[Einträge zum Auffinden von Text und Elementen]
----------------
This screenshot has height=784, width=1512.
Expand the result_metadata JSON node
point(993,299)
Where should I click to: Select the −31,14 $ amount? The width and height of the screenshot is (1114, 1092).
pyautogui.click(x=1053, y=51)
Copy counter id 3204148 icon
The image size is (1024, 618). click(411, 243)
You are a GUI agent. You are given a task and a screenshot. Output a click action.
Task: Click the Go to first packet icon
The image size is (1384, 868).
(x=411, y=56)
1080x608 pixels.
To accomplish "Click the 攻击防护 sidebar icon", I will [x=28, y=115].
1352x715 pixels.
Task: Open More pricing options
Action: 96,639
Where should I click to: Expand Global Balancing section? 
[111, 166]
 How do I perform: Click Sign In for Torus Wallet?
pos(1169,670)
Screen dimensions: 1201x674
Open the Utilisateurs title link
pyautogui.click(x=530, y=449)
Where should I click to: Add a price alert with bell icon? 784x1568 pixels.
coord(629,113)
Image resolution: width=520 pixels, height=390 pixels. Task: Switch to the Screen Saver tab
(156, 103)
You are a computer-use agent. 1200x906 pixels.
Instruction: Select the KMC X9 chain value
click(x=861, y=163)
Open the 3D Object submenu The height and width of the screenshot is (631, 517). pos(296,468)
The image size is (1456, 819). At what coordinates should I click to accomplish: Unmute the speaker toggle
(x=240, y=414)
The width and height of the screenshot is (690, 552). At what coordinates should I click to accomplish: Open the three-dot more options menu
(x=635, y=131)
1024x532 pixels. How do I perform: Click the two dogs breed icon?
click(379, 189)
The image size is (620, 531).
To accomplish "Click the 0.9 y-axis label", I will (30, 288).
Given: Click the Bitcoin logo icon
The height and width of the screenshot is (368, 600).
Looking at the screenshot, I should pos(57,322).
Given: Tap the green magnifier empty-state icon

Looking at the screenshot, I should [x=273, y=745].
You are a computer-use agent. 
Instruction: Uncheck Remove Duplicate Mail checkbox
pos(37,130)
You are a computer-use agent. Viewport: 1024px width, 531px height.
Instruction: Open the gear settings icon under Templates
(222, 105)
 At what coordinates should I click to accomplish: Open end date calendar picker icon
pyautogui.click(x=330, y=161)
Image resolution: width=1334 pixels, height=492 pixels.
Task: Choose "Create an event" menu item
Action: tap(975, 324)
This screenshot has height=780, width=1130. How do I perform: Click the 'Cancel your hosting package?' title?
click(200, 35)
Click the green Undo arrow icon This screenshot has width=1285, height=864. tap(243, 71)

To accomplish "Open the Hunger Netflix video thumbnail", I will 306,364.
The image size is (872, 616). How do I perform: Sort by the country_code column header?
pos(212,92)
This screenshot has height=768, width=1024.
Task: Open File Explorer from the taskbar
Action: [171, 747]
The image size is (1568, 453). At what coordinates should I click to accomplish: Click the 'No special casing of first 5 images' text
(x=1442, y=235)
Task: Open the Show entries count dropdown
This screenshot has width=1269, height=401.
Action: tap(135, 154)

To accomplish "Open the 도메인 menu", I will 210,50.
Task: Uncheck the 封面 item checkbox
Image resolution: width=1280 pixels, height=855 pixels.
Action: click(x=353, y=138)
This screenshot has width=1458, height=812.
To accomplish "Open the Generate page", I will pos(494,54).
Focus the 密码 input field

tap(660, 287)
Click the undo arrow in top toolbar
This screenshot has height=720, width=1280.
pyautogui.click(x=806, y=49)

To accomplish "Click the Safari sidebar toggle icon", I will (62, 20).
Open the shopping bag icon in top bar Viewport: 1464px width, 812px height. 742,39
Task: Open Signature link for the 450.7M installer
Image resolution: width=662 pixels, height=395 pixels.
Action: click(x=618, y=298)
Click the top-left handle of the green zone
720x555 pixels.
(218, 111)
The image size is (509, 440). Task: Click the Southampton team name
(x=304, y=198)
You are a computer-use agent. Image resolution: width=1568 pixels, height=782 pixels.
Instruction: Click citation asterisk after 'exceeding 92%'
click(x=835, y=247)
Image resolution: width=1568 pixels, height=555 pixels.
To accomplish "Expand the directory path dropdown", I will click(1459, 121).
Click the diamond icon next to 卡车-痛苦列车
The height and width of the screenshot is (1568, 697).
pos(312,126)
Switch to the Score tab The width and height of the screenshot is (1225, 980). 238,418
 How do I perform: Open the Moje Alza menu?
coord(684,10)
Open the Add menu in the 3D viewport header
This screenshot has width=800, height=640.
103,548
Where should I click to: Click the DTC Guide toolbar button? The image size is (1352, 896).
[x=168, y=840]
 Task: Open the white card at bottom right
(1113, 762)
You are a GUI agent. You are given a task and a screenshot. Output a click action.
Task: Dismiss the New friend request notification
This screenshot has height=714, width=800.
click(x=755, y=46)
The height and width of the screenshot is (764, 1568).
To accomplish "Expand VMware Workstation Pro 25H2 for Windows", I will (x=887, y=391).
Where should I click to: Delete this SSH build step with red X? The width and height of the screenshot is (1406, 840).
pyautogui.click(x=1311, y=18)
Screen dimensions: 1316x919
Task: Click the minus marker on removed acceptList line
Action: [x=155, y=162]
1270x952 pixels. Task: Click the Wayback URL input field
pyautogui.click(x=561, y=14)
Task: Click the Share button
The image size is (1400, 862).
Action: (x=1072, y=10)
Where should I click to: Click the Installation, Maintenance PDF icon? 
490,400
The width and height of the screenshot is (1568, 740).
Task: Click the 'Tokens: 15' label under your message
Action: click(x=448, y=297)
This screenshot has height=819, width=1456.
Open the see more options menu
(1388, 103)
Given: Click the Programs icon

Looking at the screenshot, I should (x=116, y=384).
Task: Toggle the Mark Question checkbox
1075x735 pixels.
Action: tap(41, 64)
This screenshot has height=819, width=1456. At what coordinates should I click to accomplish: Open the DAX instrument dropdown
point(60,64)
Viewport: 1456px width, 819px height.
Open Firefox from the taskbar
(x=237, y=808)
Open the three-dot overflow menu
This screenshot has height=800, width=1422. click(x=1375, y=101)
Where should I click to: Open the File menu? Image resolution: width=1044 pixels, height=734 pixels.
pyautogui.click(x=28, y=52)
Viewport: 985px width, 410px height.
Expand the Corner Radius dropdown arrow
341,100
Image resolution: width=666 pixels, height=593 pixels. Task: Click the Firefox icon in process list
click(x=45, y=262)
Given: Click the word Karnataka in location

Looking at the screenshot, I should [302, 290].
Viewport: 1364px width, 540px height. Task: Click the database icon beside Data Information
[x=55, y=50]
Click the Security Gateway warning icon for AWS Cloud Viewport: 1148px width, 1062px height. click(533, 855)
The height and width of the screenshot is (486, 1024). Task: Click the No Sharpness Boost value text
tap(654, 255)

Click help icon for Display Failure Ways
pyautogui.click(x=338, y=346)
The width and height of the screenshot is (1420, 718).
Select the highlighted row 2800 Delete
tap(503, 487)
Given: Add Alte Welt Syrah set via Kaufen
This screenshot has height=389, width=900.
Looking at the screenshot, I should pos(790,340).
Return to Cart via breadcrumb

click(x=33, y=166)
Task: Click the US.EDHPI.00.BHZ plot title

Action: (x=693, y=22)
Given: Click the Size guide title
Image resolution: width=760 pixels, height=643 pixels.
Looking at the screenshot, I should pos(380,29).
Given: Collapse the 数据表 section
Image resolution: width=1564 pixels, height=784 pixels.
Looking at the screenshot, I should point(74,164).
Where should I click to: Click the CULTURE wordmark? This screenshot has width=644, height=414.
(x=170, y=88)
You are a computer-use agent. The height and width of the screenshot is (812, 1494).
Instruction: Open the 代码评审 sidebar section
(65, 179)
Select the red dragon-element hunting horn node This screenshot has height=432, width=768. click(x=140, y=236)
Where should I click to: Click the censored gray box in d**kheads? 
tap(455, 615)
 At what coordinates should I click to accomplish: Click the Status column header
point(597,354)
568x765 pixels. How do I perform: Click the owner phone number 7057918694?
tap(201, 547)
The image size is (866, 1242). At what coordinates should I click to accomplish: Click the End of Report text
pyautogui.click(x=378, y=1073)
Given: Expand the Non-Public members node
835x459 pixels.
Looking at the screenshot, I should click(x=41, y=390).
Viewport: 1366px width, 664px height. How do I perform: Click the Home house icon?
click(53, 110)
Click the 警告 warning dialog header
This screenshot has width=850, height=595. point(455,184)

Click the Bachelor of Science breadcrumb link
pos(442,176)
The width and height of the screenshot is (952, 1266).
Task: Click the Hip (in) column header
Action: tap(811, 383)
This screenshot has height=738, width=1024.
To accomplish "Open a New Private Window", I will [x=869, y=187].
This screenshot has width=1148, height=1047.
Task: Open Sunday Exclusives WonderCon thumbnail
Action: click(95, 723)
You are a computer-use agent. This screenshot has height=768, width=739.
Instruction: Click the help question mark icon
----------------
> _Die Aufgabe_
Geben Sie die Zeilen von der Zeile mit „Given: Click the Programs icon“ bis zur Zeile mit „(x=237, y=808)“ erneut wieder und setzen Sie dabei „Chrome“ an die Stelle von „Firefox“. Alles Übrige bleibt unverändert.

> _Gelöste Aufgabe_
Given: Click the Programs icon

Looking at the screenshot, I should (x=116, y=384).
Task: Toggle the Mark Question checkbox
1075x735 pixels.
Action: tap(41, 64)
This screenshot has height=819, width=1456. At what coordinates should I click to accomplish: Open the DAX instrument dropdown
point(60,64)
Viewport: 1456px width, 819px height.
Open Chrome from the taskbar
(x=237, y=808)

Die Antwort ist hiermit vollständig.